╭─ The input

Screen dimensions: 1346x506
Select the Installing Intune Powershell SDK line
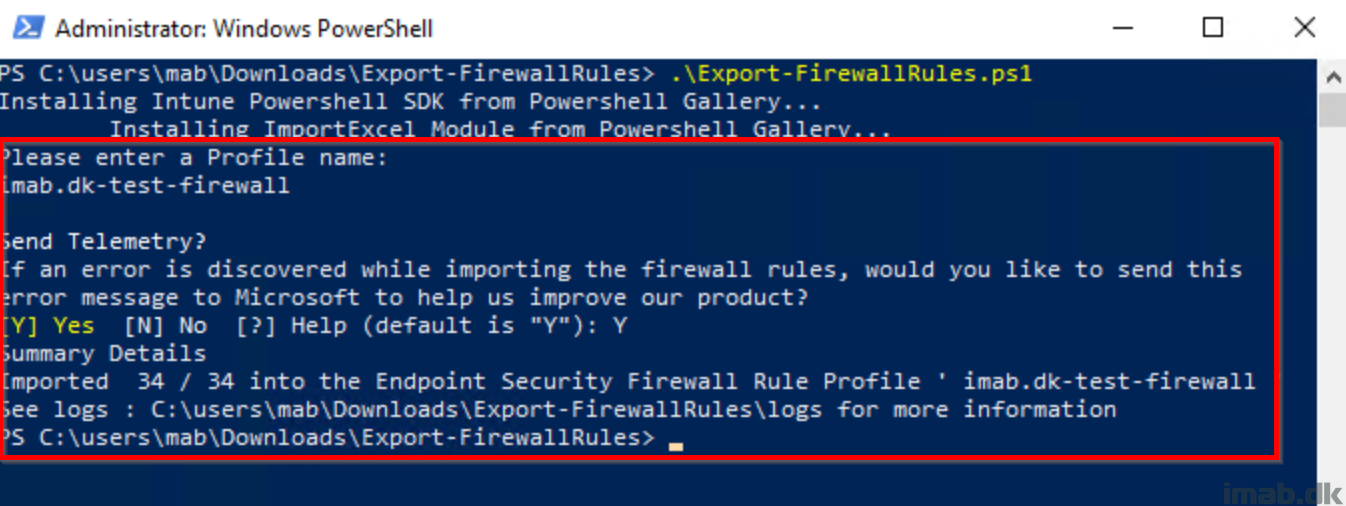(410, 102)
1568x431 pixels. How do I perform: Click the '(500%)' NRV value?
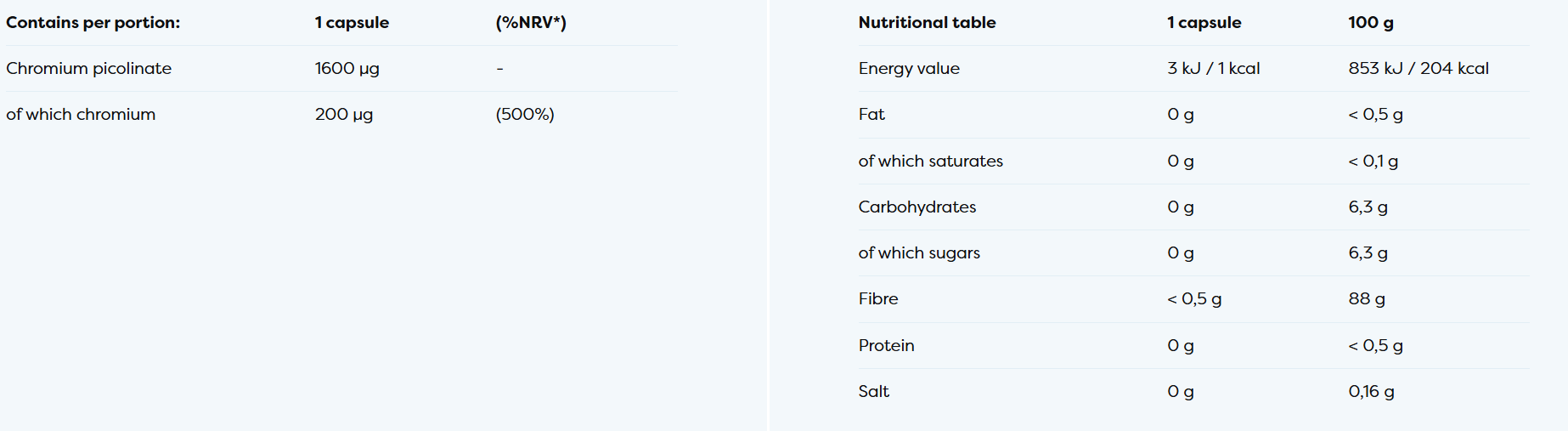pyautogui.click(x=524, y=115)
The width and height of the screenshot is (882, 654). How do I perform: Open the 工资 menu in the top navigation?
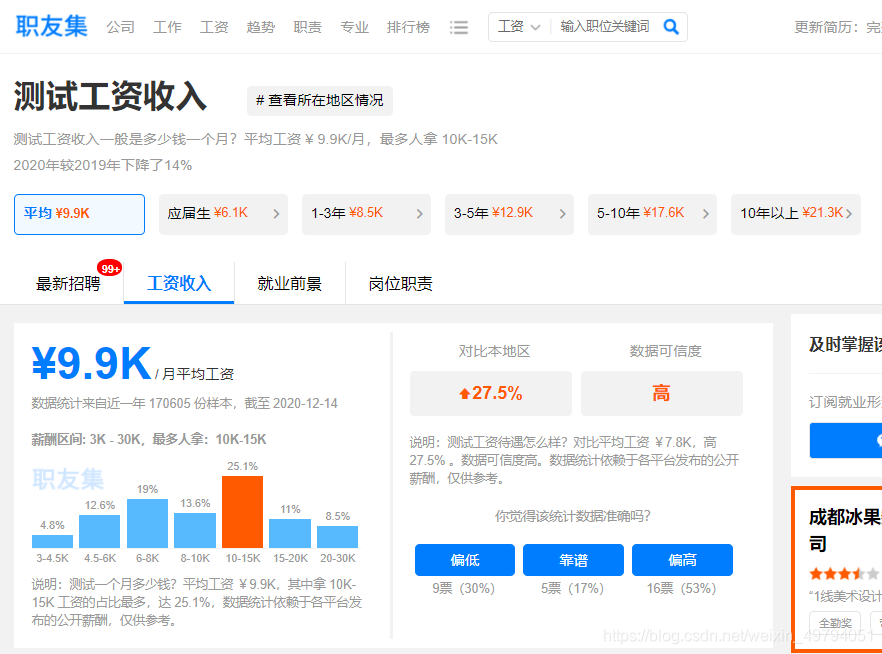(x=214, y=27)
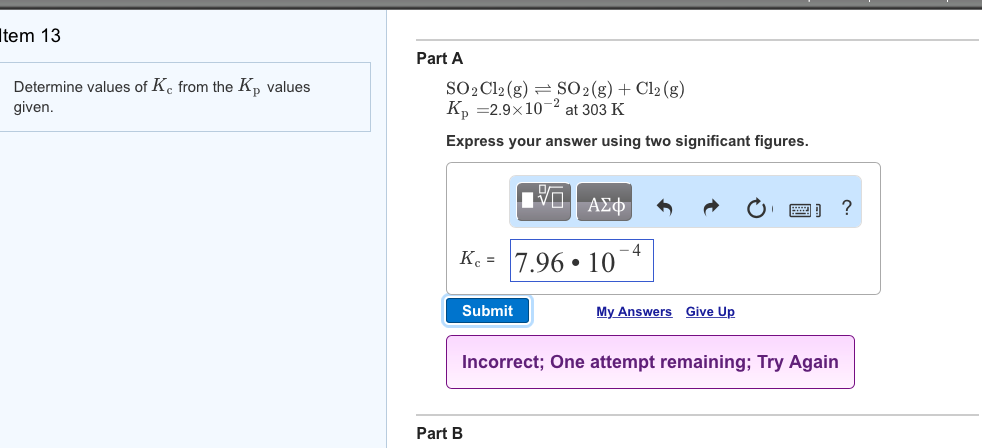
Task: Click the -4 exponent in answer
Action: tap(635, 248)
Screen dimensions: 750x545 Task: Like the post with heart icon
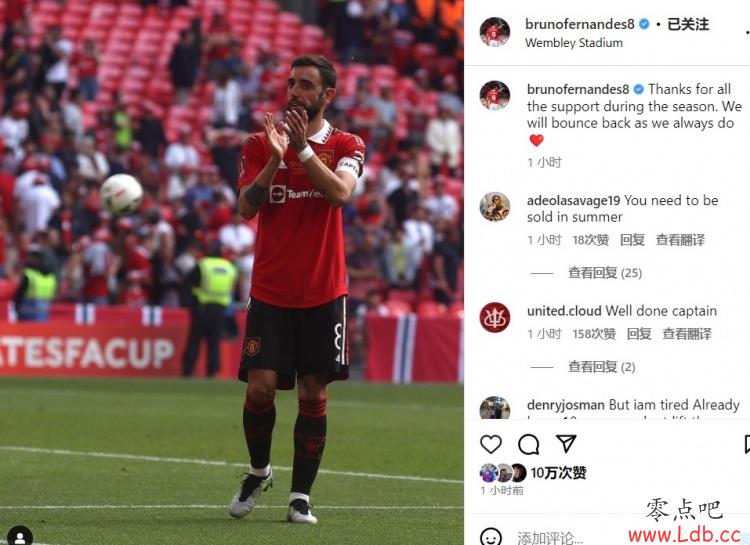click(491, 445)
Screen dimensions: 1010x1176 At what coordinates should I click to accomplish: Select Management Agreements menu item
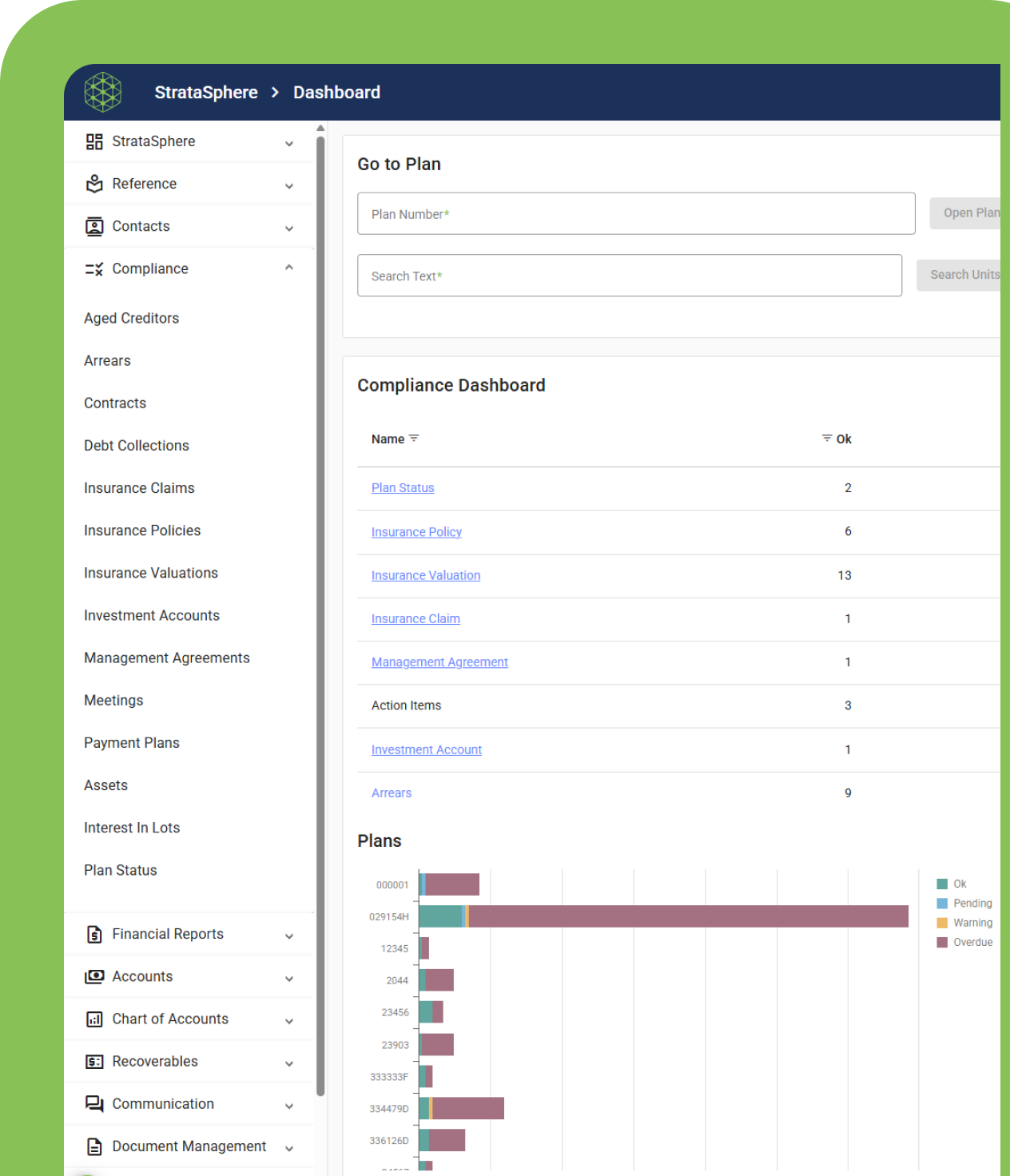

╰─

Copy out the records above in full, exactly as written, but not the pictures.

Screen dimensions: 1346x506
Select the Installing Intune Powershell SDK line
(410, 102)
1568x431 pixels. How do I perform: Click the '(500%)' NRV value?
pyautogui.click(x=524, y=115)
The width and height of the screenshot is (882, 654). How do I perform: Open the 工资 menu in the top navigation?
(x=214, y=27)
Task: Click the -4 exponent in answer
Action: tap(635, 248)
Screen dimensions: 750x545 Task: Like the post with heart icon
click(491, 445)
Screen dimensions: 1010x1176 At what coordinates should I click to accomplish: Select Management Agreements menu item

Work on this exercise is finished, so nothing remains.